EXTRAIT DU DOCUMENT →
----

Je m’appelle Daniel Van de Velde, je suis né en Bourgogne en 1964 de parents néerlandais. J’ai passé mon enfance et mon adolescence en Champagnes-Ardennes. Mes pérégrinations campagnardes, avec une préférence marquée pour les forêts et les cours d’eau, couplés à un vagabondage dans la littérature, la philosophie, l’anthropologie, laissent germer en moi une approche de la poésie, de l’art et de la pensée que je ne dissocie pas d’un besoin de penser avec mes mains. Entre recours aux forêts et recours aux livres, j’ai élaboré une stratégie artistique qui me relie au vivant.
Depuis novembre 2023 je vis à Nantes et j’ai le sentiment que c’est exactement là où je dois être. Nantes est pour moi une ville ressource, dans une métropole ressource. Au sens où l’entend Bruno Latour dans son livre Où Atterrir ?, j’ai atterri à Nantes.
En tant qu’artiste, peux-tu présenter ton parcours professionnel ?
Là où la démarche artistique est cohérente, le parcours professionnel est chaotique. Je suis en cours de professionnalisation… Disons que j’intègre à ma démarche ce qu’être professionnel implique en termes de pratique, d’éthique et de sociabilité.
Comment se construit ta pratique personnelle ?
Ma pratique personnelle se construit en étant immergé 24 heures sur 24 et 7 jours sur 7 dans ce qui relève de la culture.
L’œuvre qui a fait de moi le sculpteur que je suis devenu c’est le fameux Sight Point de Richard Serra à Amsterdam. Trois immenses plaques d’acier qui me semblaient d’une hauteur vertigineuse. J’avais huit ans. Autour de moi, mes parents, mon oncle et ma tante trouvaient cette œuvre très laide alors qu’elle me fascinait. J’ai absorbé mentalement la totalité du volume, de la masse et de la vue intérieure quand je me suis glissé entre les trois plaques et que j’ai regardé vers le ciel. Un vide ouvert et orienté que l’on retrouve si souvent dans mon travail.

----

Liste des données
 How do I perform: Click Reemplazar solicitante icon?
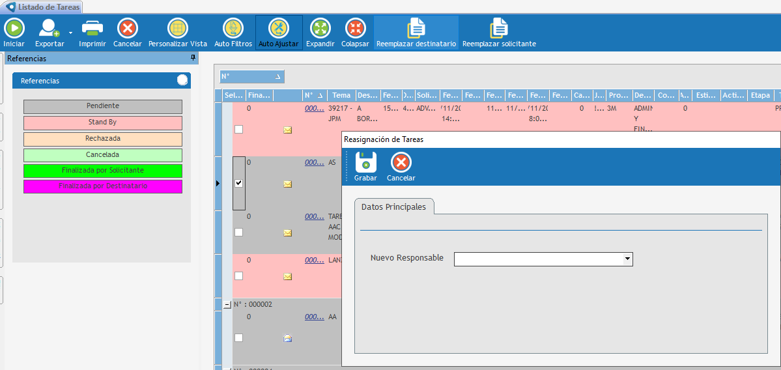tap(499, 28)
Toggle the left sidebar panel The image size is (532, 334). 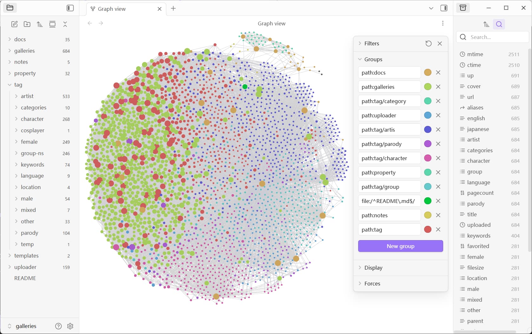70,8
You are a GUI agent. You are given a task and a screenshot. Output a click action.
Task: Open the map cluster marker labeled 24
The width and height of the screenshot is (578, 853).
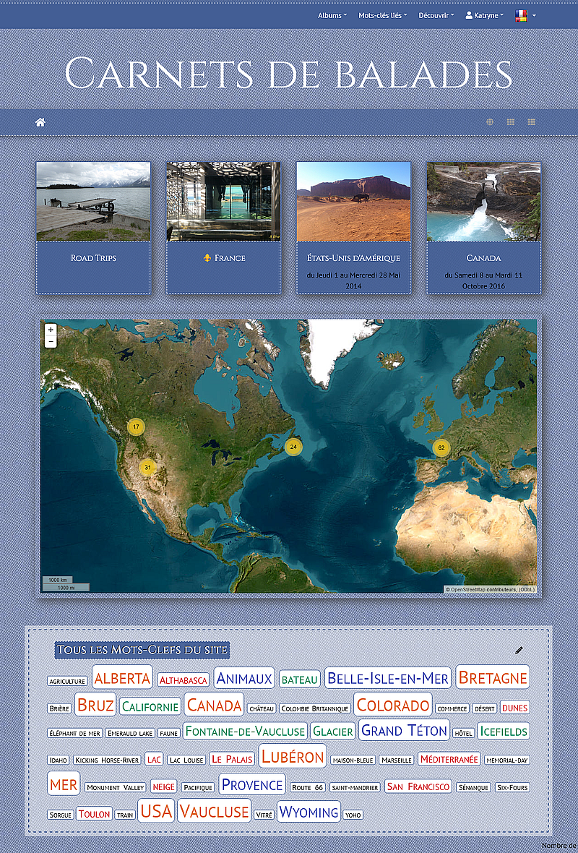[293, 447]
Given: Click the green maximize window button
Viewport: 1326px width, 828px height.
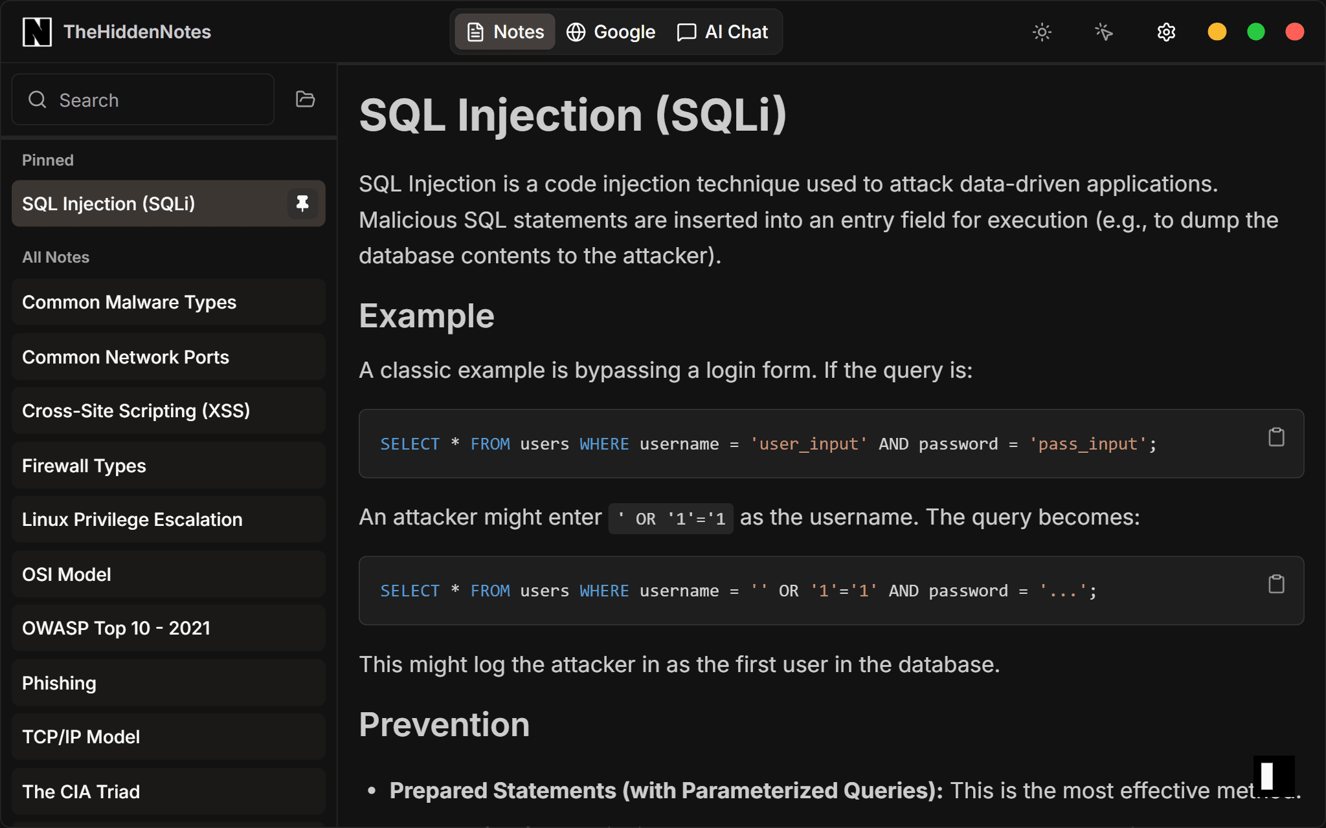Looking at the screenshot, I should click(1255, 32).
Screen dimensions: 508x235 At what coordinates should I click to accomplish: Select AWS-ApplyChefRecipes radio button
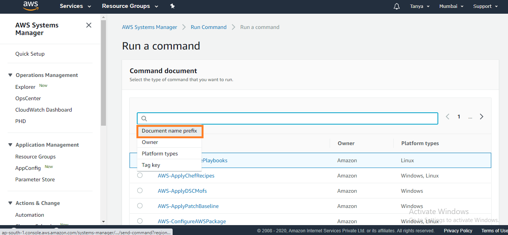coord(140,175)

----

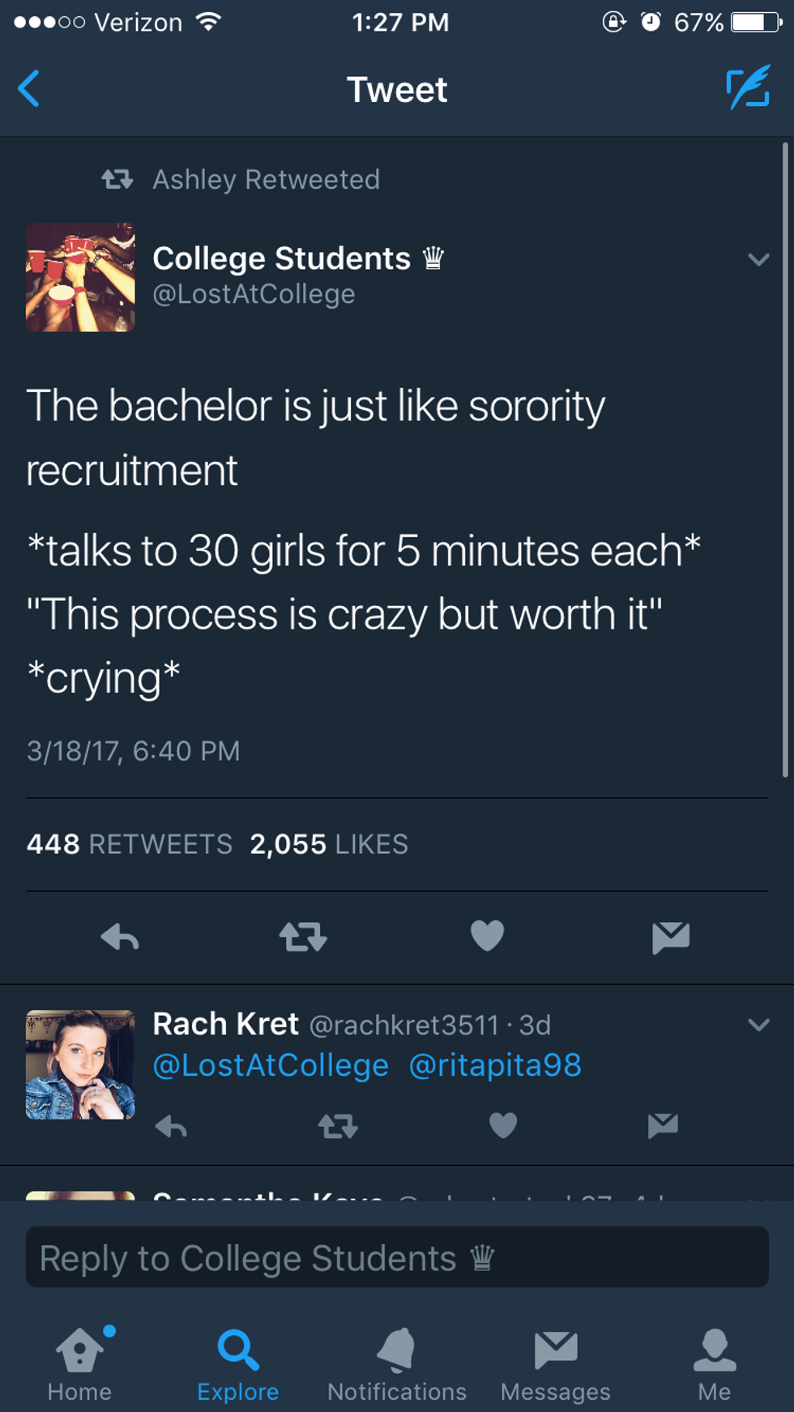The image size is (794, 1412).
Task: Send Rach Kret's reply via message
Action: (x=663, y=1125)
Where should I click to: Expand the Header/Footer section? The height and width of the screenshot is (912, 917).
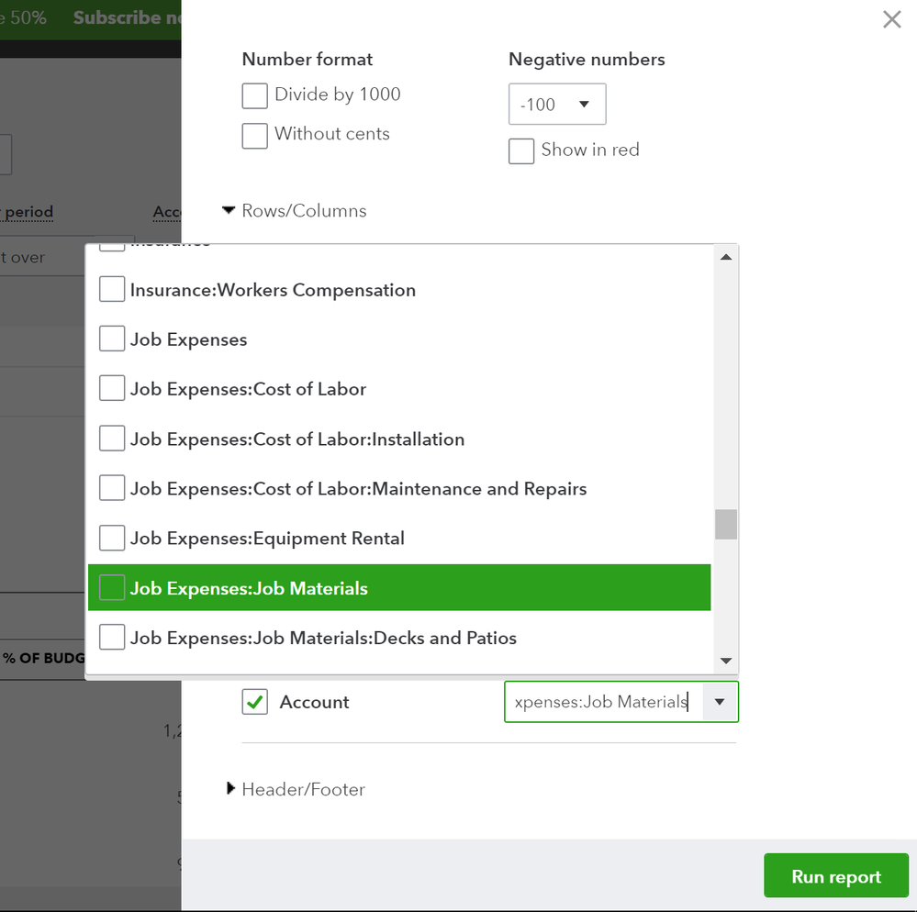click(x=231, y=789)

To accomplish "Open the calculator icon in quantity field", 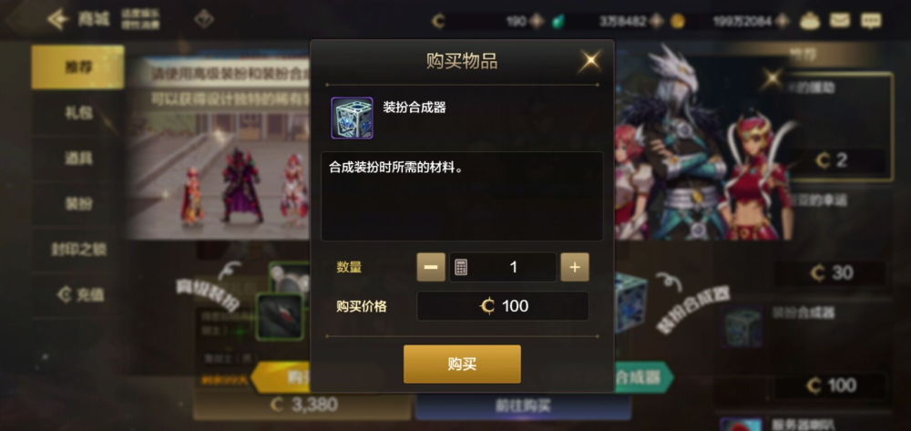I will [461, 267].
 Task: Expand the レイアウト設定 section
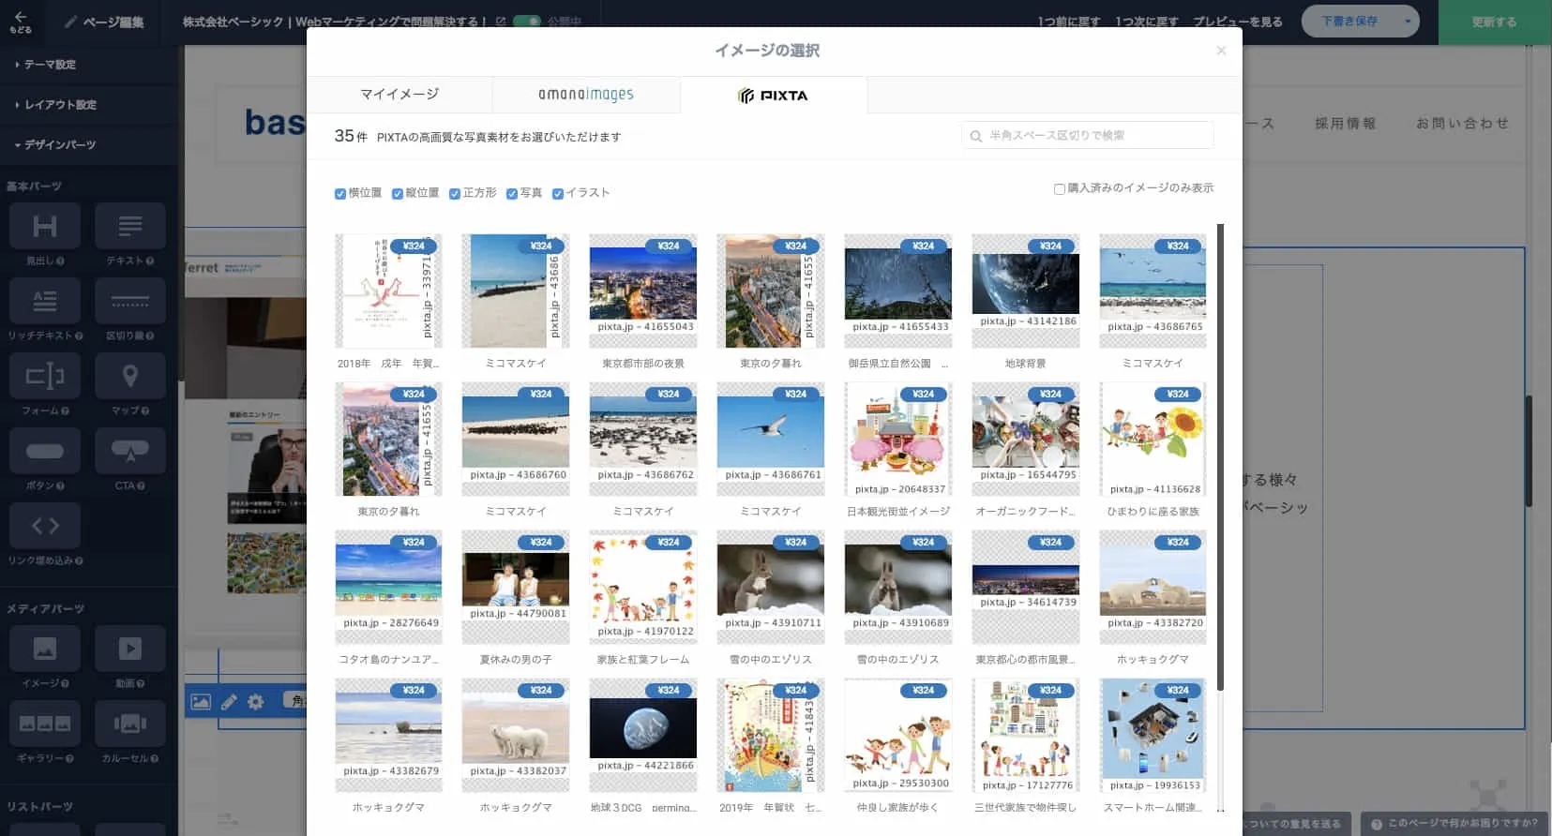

----

CONSIGNE → Relevez tous les noms de lieux géographiques cités dans l'entretien. Les items ne proviennent pas de la même source que l'entretien.

RÉPONSE → Bourgogne, Champagnes-Ardennes, Nantes, Amsterdam